Try it: Look through the listing below and report the lines that have the word "computer" in them.
————
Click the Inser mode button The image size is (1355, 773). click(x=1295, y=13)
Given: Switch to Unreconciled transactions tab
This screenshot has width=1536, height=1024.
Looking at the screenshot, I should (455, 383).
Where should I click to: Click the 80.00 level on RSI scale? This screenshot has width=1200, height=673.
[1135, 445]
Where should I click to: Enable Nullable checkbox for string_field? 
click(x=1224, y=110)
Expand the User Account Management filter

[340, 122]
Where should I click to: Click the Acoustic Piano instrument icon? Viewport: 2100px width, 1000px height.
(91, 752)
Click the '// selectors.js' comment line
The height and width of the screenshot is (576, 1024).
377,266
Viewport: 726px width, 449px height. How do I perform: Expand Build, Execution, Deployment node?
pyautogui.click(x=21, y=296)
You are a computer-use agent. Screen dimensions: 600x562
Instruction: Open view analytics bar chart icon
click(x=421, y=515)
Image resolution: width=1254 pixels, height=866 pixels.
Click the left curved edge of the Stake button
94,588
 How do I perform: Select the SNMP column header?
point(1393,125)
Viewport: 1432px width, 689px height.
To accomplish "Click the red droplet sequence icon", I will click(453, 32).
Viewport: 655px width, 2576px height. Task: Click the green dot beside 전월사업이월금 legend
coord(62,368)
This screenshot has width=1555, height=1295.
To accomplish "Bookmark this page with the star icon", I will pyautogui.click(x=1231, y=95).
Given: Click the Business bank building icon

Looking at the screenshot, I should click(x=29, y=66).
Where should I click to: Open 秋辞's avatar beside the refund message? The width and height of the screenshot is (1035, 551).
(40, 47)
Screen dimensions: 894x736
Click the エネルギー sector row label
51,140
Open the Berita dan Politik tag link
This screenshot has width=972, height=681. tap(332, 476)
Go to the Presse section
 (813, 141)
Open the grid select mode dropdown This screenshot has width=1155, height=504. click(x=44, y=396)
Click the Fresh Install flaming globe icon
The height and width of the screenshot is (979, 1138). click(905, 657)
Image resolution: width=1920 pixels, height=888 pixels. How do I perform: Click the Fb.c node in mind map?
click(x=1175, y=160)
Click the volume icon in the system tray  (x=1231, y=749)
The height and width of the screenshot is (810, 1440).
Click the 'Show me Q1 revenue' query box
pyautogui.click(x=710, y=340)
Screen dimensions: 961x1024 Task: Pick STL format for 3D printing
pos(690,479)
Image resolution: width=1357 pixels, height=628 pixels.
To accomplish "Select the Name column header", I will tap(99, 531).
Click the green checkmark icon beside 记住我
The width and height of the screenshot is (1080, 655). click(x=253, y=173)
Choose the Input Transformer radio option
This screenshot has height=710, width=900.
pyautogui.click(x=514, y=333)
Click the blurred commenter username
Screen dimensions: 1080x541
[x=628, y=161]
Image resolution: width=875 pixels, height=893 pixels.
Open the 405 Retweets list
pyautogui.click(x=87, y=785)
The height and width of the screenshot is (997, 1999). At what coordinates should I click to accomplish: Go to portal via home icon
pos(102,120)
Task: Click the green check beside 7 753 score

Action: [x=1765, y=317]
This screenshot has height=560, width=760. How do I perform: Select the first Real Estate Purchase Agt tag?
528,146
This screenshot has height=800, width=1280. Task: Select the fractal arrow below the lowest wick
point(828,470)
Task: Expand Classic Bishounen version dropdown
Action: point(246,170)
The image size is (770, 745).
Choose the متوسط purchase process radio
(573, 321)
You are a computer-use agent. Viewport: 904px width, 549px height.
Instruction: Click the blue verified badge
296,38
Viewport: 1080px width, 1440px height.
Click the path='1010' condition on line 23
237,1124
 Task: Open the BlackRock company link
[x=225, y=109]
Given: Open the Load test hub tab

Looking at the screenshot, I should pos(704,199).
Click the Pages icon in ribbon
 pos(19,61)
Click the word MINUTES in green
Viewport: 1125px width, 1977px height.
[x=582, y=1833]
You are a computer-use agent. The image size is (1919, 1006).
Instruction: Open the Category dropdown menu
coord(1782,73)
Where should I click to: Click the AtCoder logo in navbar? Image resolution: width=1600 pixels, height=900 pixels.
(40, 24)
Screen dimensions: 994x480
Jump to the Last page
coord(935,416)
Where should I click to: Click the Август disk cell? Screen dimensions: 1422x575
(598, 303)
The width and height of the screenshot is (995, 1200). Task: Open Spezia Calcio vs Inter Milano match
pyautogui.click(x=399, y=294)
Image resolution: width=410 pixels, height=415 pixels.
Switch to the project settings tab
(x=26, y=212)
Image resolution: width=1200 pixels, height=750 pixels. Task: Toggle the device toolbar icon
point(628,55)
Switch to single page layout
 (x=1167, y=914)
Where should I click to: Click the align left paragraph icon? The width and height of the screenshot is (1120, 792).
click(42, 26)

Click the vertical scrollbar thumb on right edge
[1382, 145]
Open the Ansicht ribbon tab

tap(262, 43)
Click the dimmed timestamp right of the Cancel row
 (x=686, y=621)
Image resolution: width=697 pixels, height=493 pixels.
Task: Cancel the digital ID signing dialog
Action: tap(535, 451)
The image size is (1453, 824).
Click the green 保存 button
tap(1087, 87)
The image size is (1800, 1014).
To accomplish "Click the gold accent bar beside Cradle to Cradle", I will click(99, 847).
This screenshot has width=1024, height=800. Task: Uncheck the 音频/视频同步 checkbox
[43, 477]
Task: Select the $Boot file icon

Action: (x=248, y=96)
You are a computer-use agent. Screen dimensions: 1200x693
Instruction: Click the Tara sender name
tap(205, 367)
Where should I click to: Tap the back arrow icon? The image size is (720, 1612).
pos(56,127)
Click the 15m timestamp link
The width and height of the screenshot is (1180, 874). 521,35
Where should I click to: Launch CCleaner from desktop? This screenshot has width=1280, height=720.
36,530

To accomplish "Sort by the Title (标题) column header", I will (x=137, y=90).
————
Answer for the task:
You are a computer-use agent. Screen dimensions: 600x562
You are a computer-use agent. Viewport: 904px width, 549px height.
You are a computer-use agent. The image size is (1919, 1006).
You are a computer-use agent. Screen dimensions: 1200x693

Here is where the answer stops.